Single doses of A-L given as dispersible tablets and tablets (crushed or intact) were overall well tolerated. Thirty-two subjects reported 75 adverse events during the study without any clinically relevant difference between treatments. Fewer subjects reported adverse events in Treatment group C (intact tablets), most likely due to the absence of a bitter taste caused by dispersed or crushed A-L tablets. The most commonly reported adverse event was mild-to-moderate headache for all three treatments. One subject in Treatment group B (crushed tablets) reported severe cystitis, which was considered unrelated to study medication; the event resolved upon antibiotic treatment. There were no clinically relevant changes in clinical laboratory parameters, electrocardiograms or vital signs over the study course.

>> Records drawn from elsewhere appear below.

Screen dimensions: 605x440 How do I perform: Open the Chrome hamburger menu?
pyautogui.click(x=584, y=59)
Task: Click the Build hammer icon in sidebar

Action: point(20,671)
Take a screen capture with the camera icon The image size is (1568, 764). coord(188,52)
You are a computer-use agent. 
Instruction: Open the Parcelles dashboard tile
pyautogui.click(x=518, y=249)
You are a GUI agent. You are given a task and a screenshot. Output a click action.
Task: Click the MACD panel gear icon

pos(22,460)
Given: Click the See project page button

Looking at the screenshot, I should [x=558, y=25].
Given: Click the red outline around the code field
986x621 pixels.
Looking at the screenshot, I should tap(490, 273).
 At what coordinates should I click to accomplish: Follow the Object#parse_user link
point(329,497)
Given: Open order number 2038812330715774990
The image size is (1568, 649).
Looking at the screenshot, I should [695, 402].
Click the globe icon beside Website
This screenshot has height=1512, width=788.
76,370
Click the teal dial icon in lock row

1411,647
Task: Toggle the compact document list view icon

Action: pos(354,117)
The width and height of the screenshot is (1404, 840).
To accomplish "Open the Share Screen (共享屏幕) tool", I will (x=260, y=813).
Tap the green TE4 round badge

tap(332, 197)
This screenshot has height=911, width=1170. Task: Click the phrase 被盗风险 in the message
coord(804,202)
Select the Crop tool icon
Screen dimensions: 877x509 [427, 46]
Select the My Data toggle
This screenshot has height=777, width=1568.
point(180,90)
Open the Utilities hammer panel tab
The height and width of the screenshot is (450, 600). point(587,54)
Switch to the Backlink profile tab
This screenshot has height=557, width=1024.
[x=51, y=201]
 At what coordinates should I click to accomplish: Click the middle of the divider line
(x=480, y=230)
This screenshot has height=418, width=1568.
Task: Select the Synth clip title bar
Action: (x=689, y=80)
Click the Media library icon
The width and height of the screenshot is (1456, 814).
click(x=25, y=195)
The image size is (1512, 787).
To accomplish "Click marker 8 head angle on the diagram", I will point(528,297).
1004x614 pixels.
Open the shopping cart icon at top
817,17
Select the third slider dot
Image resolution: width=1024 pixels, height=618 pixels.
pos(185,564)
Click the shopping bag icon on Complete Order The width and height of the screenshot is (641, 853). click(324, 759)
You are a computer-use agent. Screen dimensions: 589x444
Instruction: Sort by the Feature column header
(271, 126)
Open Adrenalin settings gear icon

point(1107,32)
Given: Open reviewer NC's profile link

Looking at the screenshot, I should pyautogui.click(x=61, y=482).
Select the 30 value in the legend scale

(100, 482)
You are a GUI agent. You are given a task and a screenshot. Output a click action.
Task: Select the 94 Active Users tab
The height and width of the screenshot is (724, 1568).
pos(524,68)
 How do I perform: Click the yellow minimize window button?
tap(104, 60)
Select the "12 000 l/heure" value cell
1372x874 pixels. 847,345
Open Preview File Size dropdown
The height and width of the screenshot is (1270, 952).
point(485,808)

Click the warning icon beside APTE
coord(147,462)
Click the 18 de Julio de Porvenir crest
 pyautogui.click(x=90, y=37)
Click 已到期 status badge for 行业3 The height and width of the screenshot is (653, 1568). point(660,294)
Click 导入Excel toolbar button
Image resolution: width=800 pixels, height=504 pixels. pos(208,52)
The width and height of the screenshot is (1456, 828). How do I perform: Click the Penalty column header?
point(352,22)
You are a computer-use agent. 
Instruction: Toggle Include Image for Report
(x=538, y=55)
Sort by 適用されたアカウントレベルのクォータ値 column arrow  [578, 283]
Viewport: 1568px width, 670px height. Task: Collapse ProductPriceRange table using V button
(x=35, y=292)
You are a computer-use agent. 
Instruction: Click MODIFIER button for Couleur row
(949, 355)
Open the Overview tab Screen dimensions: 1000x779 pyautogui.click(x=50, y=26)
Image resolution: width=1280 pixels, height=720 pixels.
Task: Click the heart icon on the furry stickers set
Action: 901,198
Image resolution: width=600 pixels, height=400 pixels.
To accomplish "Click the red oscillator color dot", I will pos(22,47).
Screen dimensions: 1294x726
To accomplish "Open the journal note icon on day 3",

During early clinical development of A-L dispersible tablet, one study investigated the palatability of three flavours of A-L in healthy African schoolchildren using an oral suspension formulation prepared immediately prior to tasting from powder-in-bottle suspended with water. Another study assessed the relative bioavailability of artemether, DHA and lumefantrine from the novel A-L dispersible tablet formulation compared with the tablet (crushed and intact) in healthy European adults. The principal findings of these two studies can be summarized as follows: (1) All three tested flavours (strawberry, orange and cherry) appeared appropriate to improve the taste of A-L but cherry was overall preferred by children; (2) exposure to artemether, DHA and lumefantrine was comparable for the dispersible and crushed tablet formulations in healthy adults; and (3) there were differences of the same magnitude in the exposure to artemether and DHA between the dispersible tablet and the intact tablet, and between the crushed and intact tablets in adult healthy subjects, while exposure to lumefantrine was similar in these comparisons.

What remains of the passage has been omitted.